Dotychczas o budowie Centralnego Portu Komunikacyjnego w kontekście naszego regionu mówiono mało lub wcale. Inwestycja oddalona o kilkaset kilometrów od Piły nie interesowała zbytnio mieszkańców, choć jak się okazuje – niesłusznie, bo może nam przynieść sporo korzyści.
- Plan jest taki, by Centralny Port Komunikacyjny był połączony ze wszystkimi dużymi polskimi miastami. Na przykład z Poznania będzie można dojechać do niego pociągiem w nieco ponad półtorej godziny – powiedział poseł Grzegorz Piechowiak.

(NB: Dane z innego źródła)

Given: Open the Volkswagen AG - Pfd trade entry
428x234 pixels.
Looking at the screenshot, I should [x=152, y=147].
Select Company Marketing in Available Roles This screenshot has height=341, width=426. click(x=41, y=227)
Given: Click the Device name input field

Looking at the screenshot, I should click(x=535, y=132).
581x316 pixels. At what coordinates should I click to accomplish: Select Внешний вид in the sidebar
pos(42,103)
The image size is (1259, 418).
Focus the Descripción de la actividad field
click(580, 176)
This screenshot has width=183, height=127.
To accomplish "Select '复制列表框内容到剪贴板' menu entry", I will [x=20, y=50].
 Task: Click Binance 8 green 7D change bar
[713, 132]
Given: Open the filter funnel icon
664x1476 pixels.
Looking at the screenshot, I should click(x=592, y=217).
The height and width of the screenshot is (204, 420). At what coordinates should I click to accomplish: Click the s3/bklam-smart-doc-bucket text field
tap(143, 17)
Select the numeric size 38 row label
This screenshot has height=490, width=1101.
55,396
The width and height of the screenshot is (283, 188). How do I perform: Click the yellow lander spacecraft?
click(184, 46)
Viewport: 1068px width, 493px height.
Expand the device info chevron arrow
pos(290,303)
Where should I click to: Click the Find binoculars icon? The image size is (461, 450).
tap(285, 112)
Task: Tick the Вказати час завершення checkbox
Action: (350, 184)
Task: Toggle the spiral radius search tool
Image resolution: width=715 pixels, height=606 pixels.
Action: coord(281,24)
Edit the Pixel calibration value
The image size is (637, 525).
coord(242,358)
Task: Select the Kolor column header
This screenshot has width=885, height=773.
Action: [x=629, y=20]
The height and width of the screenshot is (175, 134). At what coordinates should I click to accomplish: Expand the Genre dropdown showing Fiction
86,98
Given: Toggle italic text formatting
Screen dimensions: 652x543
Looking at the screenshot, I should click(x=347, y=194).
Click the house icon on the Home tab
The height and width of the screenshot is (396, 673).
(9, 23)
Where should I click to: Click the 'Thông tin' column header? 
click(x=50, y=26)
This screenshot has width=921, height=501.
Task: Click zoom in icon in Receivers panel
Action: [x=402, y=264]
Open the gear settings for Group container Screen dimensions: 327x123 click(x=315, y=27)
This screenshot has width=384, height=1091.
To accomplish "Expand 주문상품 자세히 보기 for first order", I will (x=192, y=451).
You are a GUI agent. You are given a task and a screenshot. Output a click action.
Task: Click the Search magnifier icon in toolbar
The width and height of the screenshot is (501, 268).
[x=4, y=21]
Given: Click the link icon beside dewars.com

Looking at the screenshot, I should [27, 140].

Piła miałaby zostać połączona z Centralnym Portem Komunikacyjnym linią biegnącą przez Bydgoszcz, Toruń, Włocławek i Płock. Pociągi mają osiągać prędkość od 160 do nawet 250 km/h. Połączenie z CPK ma mieć także Złotów. Do tego potrzeba jednak łącznika pomiędzy tym miastem a Wyrzyskim. Dalej linia wpadać będzie we wcześniej wspomnianą przez Bydgoszcz, Toruń, Włocławek i Płock. Podróż pociągiem z naszego regionu do Centralnego Portu Komunikacyjnego ma więc trać około dwóch godzin. Później kolejne 30 minut ma zająć przejazd do Warszawy lub Łodzi. Aktualnie sam przejazd pociągiem do stolicy naszego kraju zajmuje przynajmniej pięć godzin.
Obecnie mówi się o zakończeniu wszystkich wspomnianych inwestycji w 2028 roku. Na liście zadań pobocznych, niejako rezerwowych względem głównych szlaków komunikacyjnych znajduje się także elektryfikacja odcinka z Piły do Krzyża przez Trzciankę.